Reporter Steven Altieri of the real estate trade journal Banker & Tradesman recently published an article on the Ibanez foreclosure case, Impending SJC Ibanez, Title Ruling May Invalidate Thousands Of Foreclosures, Why Real Estate Attorneys Expect The Worst, And What It Means To The Industry.
Since we’ve written about the case extensively here, Steve asked for my views about the impact of the case and recent matters I’ve handled with Ibanez title defects:
Framingham real estate attorney Richard Vetstein recently represented a family who had bought a house out of foreclosure about a year ago, then invested in excess of $100,000 in improvements to the property with the intention of selling it to their daughter. But before they could complete the sale, a title issue came up and put the transaction on hold.

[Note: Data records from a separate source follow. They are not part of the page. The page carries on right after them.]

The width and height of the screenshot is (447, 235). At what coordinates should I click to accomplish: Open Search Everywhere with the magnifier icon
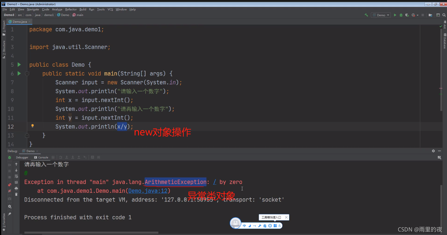(444, 15)
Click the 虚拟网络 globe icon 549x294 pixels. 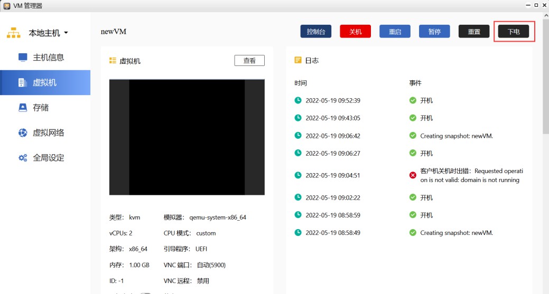[23, 133]
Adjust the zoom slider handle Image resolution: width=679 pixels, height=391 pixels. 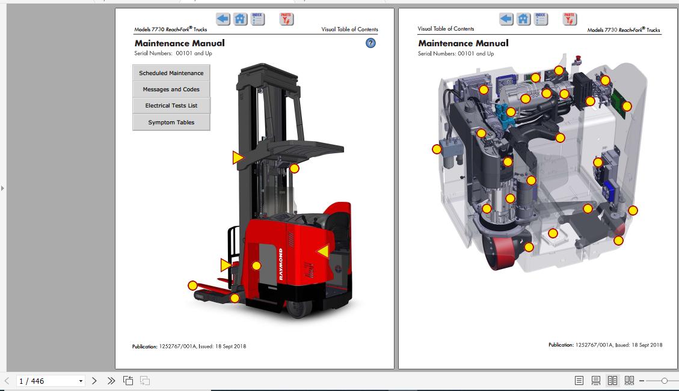click(x=665, y=381)
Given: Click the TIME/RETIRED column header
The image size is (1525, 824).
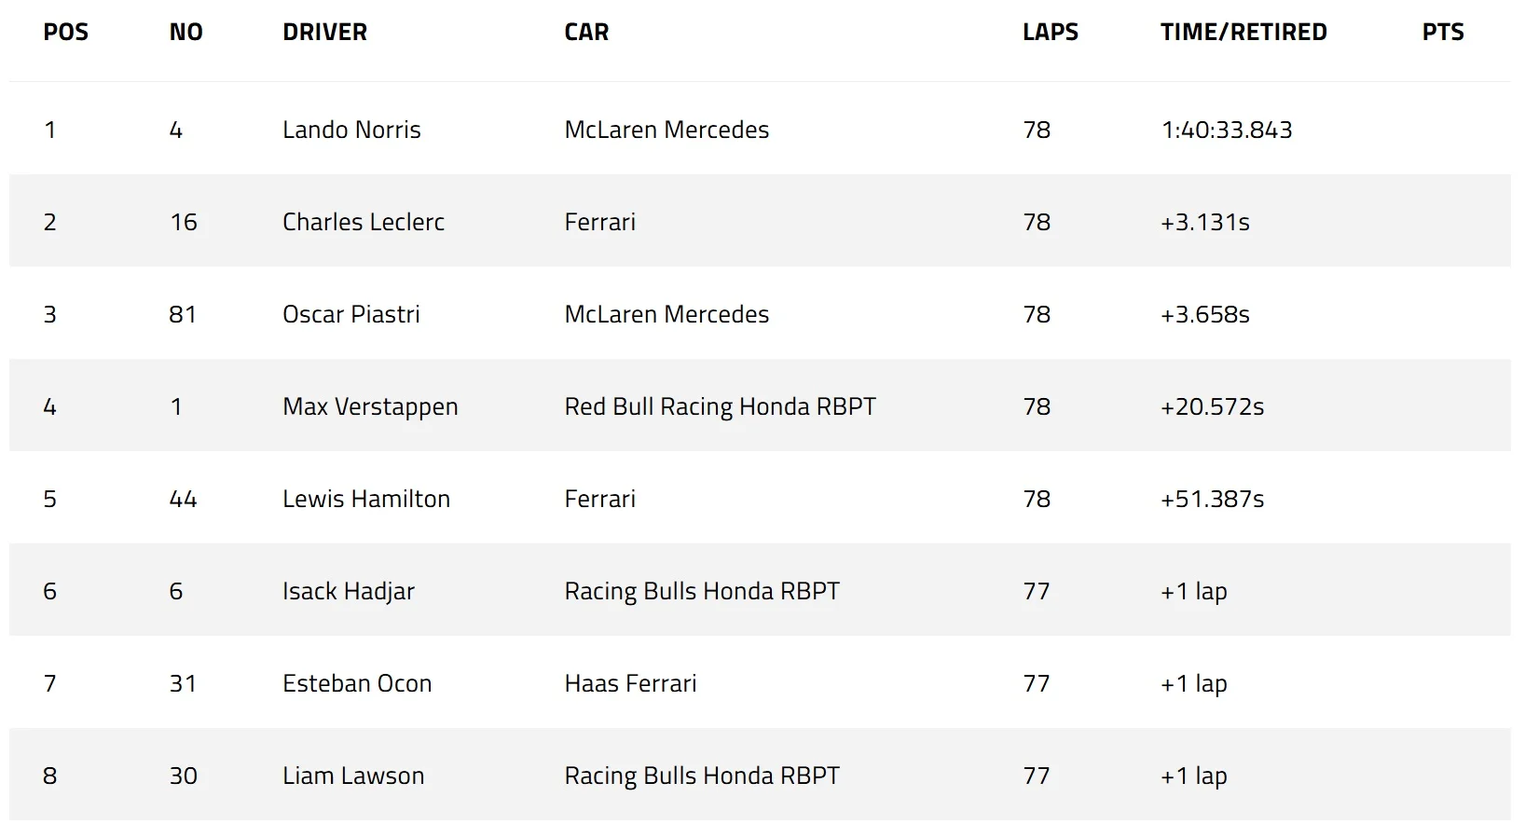Looking at the screenshot, I should (x=1243, y=33).
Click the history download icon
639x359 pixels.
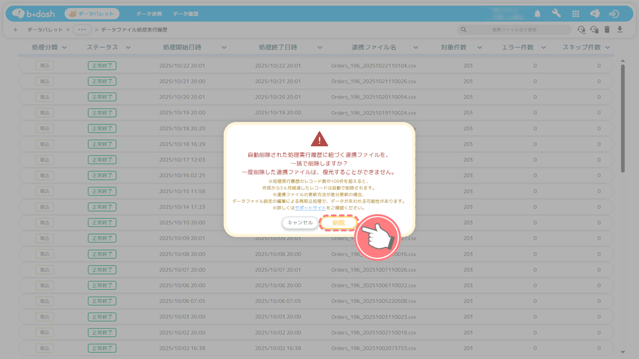pyautogui.click(x=581, y=30)
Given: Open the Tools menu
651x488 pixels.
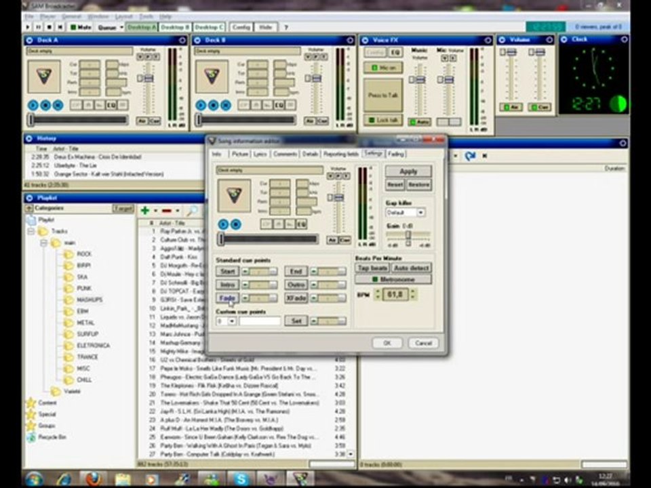Looking at the screenshot, I should click(x=146, y=16).
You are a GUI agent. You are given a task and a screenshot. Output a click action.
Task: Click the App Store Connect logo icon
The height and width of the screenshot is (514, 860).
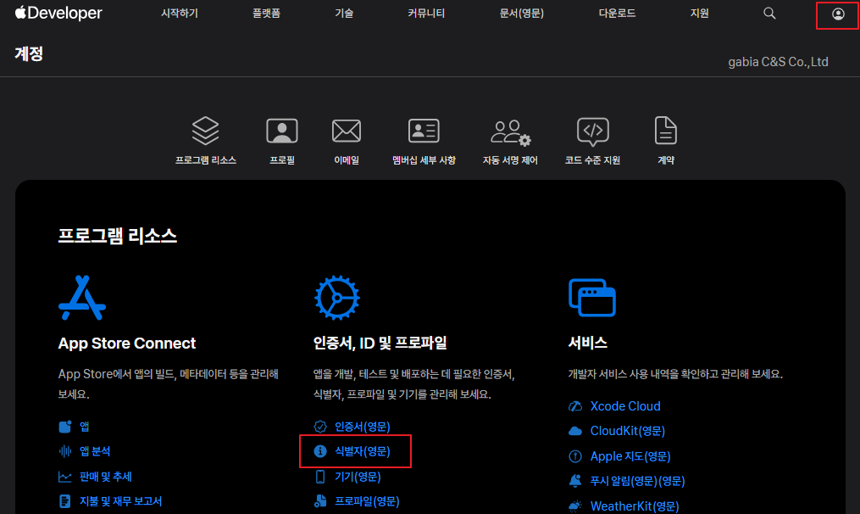click(x=82, y=298)
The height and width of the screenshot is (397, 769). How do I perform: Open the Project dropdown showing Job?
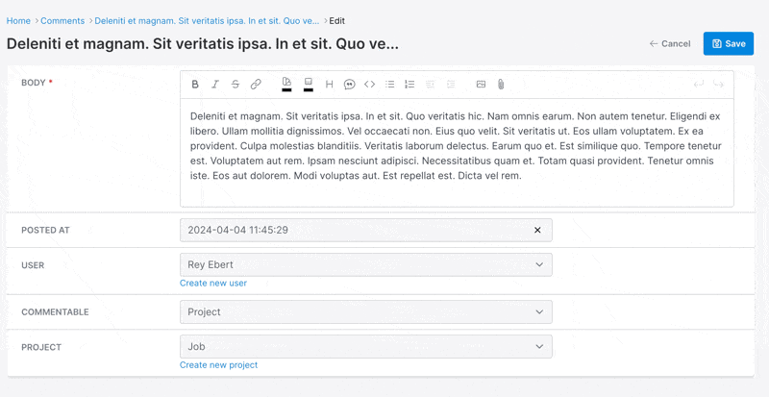(366, 346)
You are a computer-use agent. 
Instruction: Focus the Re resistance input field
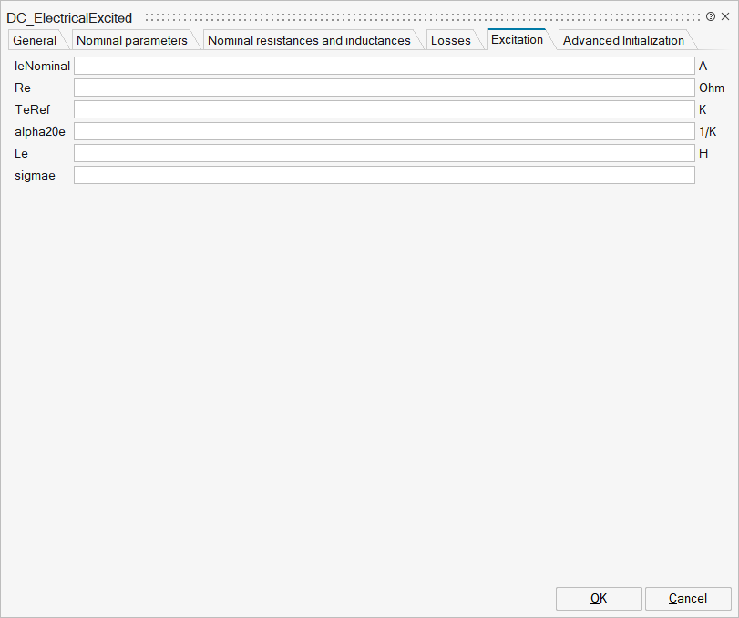pos(384,88)
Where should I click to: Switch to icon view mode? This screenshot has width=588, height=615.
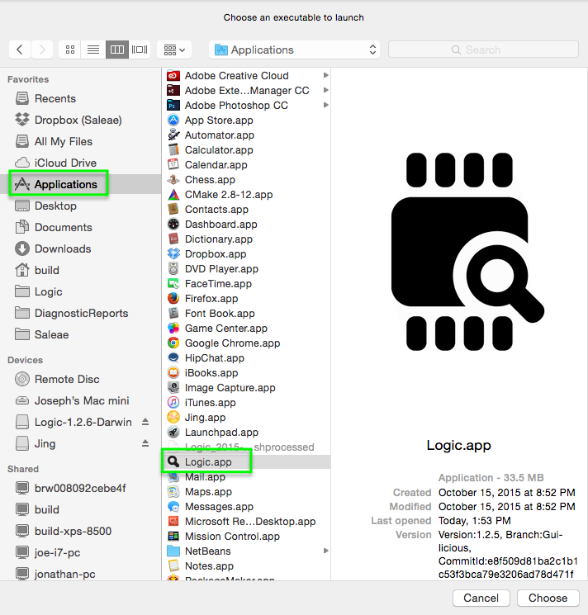click(x=70, y=50)
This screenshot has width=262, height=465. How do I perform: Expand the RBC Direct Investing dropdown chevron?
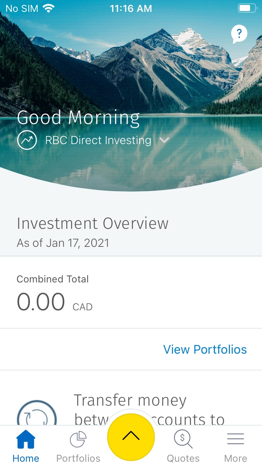164,140
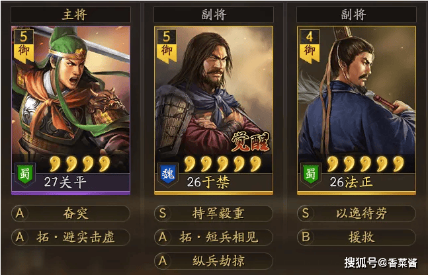Open the 奋突 skill
428x275 pixels.
pyautogui.click(x=71, y=214)
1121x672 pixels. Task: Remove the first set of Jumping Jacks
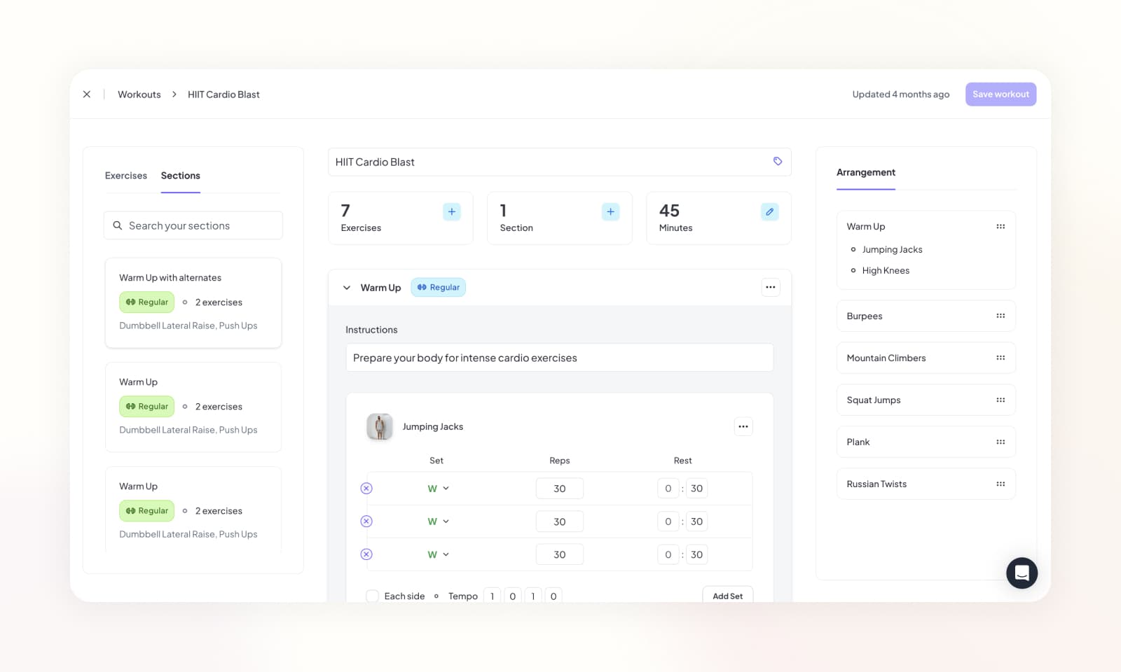(x=366, y=488)
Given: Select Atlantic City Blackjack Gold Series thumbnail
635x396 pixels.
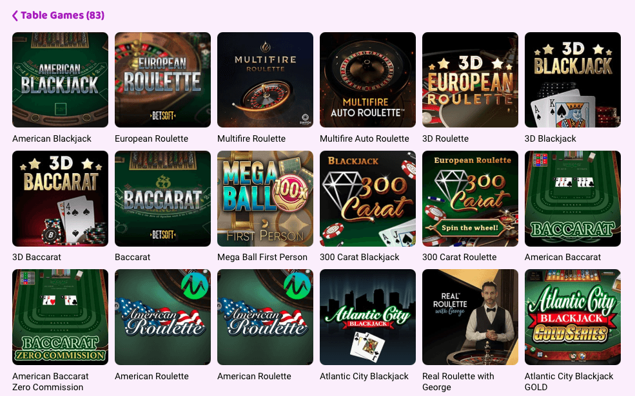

In Vetstein’s client’s case, when the original owner was foreclosed upon, the mortgage company did not have a properly recorded assignment. To clear the title, Vetstein had to track down the original owner in Alabama, and persuade him to sign over the deed to the property.
“They can close now that the title issue is solved, but in a lot of cases that [is] not going to be able to be solved,” said Vetstein. “We were lucky, that’s what it came down to.”
Steve asked me how I would handicap the appeal of the case:
Vetstein, who has blogged on the Ibanez case at length, thinks the court might uphold the Ibanez decision.
“Given the current constitution of the court and their tendencies of recent years to be kind of moving towards some pro-consumer decisions, I wouldn’t be surprised if they upheld the land court probably by a slim margin,” Vetstein said. “And so for people who are stuck with an Ibanez issue, that is in essence the worst-case scenario.”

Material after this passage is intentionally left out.